**Task goal:** Rescale the data from the line with "1774x1063 pixels." through the end: write those lines out again, requests included, but multiply every click coordinate in the answers by 0.2 and round each result to a whole number, with halves rounded up.

**Collection entries:**
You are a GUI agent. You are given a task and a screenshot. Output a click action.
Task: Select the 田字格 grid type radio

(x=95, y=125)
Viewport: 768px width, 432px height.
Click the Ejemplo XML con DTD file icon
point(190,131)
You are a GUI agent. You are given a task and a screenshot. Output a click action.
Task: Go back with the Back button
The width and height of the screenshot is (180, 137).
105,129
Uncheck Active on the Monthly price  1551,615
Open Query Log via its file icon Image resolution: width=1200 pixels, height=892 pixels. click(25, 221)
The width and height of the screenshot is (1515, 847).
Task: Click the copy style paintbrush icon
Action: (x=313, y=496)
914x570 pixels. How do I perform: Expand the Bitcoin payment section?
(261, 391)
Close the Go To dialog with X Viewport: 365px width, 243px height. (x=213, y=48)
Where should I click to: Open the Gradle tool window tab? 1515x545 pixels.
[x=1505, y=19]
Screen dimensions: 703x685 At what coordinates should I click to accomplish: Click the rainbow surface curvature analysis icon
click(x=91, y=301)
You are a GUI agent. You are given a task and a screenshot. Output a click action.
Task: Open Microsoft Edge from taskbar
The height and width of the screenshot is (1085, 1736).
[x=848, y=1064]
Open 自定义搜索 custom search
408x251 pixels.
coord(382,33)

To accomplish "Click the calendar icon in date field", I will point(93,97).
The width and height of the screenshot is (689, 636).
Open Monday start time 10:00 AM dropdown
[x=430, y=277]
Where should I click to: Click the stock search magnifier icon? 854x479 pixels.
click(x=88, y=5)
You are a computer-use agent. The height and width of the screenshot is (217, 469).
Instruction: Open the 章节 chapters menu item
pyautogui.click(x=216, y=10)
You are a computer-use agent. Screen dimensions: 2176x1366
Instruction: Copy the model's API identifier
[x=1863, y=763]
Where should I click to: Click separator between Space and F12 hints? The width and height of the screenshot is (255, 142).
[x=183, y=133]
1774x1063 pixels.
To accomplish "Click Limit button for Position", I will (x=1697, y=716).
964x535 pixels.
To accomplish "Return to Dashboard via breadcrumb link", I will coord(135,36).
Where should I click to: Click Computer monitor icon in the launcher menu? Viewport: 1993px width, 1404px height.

**Written response:**
1774x1063 pixels.
To accomplish "Click Limit button for Position", I will (x=339, y=143).
964x535 pixels.
To accomplish "Return to Dashboard via breadcrumb link", I will coord(27,7).
Where should I click to: Click Computer monitor icon in the launcher menu? Viewport: 1993px width, 1404px height.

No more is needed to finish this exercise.